Nombre de freewares, ces logiciels dits "gratuits", se rémunèrent en fait grâce à la publicité et à un espionnage discret de leurs utilisateurs.
Comment rentabiliser un "freeware", un logiciel gratuit ? En demandant à leurs utilisateurs de remplir des formulaires qui serviront à nourrir les fichiers clients. Et si les internautes y mettent n’importe quoi ? En rajoutant des bandeaux de pubs à même le logiciel. Mais encore ? En y installant un "spyware", ou "espiogiciel". Fonction : renvoyer, à l’insu des internautes, des informations sur leurs clics de pub, leur utilisation du logiciel et d’Internet à leur maison mère, lui permettant d’optimiser sa base de données, et de "profiler" les bandeaux de pubs. Ce genre de business plan a le vent en poupe. Il s’appuie sur la méconnaissance par les internautes du fonctionnement des logiciels dont ils usent, et sur les "libertés" que prennent depuis des années les sociétés phares de la "nouvelle économie".
Poupées russes
Steve Gibson, célèbre consultant informatique, a ainsi démontré cet été que Netscape (propriété d’AOL) ou encore RealNetworks (propriétaire du célèbre RealPlayer, déjà épinglé l’an dernier), fichaient de la sorte les internautes. "À l’insu de leur plein gré", bien évidemment. Dans la foulée, il lançait un excellent site consacré aux spywares, puis Opt Out, le premier logiciel permettant de les neutraliser. Le site Web Sécurité propose, quant à lui, une foultitude d’infos afin d’éliminer les espiogiciels, tels qu’Adsubstract, Conducent DLL, Comet Cursor, Radiate, Timesink/Conducent ou encore Web3000. Opt-Out n’ayant pas été mis à jour depuis quelques mois, c’est le logiciel AD-aware (de ad, publicité, et "aware", averti) qui offre actuellement le meilleur taux de protection, désactivant les principaux spywares. Ou encore FlowProtector, navigateur "double emploi" : d’une part il protége la vie privée des internautes, d’autre part il sécurise leurs achats en ligne. De son côté, le Québécois Gilles Lalonde s’est spécialisé dans la détection de ces espions furtifs au sein des logiciels grands publics. En mai 2000, son site recensait 281 programmes basés sur ce business plan ; il en répertorie aujourd’hui 711, dont certains sharewares, des logiciels demandant une participation minime à l’utilisateur. Car le modèle économique ne se restreint pas aux seuls "gratuits". Lalonde emploie ainsi le terme générique d’"adware" pour qualifier les programmes servant à gérer l’affichage de bandeaux publicitaires dans des logiciels. Or, à l’intérieur de ces "adware" se cachent des spywares... Sans être exhaustif, citons seulement les plus connus des logiciels avec mouchards intégrés : Babylon Translator, CuteFTP, GetRight, Go !Zilla ou encore... Password Manager.

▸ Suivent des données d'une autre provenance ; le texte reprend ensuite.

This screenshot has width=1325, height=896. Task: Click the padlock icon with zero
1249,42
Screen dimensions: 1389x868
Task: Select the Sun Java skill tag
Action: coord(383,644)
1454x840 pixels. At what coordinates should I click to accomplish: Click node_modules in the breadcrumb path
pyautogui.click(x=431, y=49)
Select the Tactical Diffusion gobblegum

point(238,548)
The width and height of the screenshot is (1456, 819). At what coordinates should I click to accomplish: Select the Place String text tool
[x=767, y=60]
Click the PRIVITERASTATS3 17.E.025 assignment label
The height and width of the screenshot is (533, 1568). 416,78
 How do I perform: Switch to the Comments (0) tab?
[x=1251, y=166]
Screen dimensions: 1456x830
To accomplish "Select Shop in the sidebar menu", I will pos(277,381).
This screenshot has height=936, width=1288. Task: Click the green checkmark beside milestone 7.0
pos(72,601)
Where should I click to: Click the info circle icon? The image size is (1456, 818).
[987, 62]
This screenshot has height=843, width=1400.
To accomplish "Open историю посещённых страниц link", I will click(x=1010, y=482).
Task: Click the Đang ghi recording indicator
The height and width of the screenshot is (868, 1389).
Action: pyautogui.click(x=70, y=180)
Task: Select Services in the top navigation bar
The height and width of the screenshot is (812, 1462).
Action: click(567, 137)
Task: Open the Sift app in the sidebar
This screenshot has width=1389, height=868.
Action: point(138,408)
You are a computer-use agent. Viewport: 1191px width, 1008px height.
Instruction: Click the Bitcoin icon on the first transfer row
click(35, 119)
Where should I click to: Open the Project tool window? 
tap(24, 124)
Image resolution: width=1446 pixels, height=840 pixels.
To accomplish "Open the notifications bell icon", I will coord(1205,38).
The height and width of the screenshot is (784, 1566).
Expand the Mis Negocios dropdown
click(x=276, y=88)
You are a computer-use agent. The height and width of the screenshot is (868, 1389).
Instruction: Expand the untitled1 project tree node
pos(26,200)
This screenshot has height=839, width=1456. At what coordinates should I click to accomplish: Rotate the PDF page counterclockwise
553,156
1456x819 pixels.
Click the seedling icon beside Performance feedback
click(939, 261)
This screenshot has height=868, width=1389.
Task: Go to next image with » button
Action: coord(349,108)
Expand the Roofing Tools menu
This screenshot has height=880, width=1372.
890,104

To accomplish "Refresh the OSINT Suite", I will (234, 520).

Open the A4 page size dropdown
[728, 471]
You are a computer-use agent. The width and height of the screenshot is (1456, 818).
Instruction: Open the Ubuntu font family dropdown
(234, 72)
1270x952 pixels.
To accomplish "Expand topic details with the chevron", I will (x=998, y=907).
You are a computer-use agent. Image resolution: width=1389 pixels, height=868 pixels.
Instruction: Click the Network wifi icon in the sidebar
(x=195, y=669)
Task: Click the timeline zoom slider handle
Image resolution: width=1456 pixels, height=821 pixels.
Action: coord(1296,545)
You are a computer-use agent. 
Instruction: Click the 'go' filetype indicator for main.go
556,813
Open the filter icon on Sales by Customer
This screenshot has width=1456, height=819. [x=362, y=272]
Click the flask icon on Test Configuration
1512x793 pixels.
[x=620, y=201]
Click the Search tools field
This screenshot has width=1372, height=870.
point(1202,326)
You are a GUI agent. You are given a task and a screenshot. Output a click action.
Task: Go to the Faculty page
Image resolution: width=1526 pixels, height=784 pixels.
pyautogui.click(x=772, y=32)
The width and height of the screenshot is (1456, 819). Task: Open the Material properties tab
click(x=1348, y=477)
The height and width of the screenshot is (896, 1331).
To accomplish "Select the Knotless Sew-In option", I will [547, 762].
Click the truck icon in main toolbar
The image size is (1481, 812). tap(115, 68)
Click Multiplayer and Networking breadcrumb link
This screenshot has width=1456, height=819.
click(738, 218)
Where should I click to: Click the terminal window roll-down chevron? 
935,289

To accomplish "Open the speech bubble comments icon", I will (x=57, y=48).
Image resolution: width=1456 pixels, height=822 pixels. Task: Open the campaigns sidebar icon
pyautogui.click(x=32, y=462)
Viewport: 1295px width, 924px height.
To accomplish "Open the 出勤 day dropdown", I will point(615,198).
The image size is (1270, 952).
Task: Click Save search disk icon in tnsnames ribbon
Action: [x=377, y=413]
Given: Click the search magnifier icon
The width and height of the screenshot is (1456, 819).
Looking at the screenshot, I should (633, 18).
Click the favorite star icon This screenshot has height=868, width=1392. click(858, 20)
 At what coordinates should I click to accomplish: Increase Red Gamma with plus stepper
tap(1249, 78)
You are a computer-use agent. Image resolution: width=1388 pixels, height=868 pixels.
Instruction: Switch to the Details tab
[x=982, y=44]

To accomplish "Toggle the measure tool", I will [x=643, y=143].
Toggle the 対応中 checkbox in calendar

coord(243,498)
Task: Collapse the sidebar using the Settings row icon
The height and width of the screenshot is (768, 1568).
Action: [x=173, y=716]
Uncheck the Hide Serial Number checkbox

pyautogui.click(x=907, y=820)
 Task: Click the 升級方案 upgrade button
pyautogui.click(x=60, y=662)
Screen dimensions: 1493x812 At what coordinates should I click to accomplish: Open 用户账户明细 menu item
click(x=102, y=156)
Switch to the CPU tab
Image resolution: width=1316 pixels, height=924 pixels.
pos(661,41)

Un projet de loi pour pointer du doigt les spywares...
Pris pour des neuneus, de plus en plus d’internautes font la chasse à cette nouvelle forme de tracking en ligne. Gilles Lalonde propose ainsi un courrier type (en anglais) afin de demander aux sociétés si elles ont, oui ou non, installé un spyware dans leur software. Selon lui, peu de sociétés préciseraient aujourd’hui dans leur "privacy policy", ou encore leur contrat de licence, que leur programme enverra, de temps en temps, à leur serveur certaines informations concernant son utilisation. Encore faut-il prendre la peine de lire ces textes, aussi barbants qu’incompréhensibles pour l’internaute lambda. C’est pourquoi un sénateur américain, John Edwards, vient d’introduire un projet de loi visant à obliger les éditeurs à avertir de la présence d’un spyware dans leur logiciel. En attendant, mieux vaut encore aller vérifier si l’un de vos programmes favoris est dans la liste des logiciels infestés, ou, plus simple encore, d’installer AD-aware. On peut aussi lire le dossier, téléchargeable sur Anonymat.org, intitulé "Comment éradiquer les mouchards", qui a l’avantage de ne pas se contenter des seuls spywares et revient sur les fonctions espions d’ICQ, Windows 98, DoubleClick, Mattel, etc.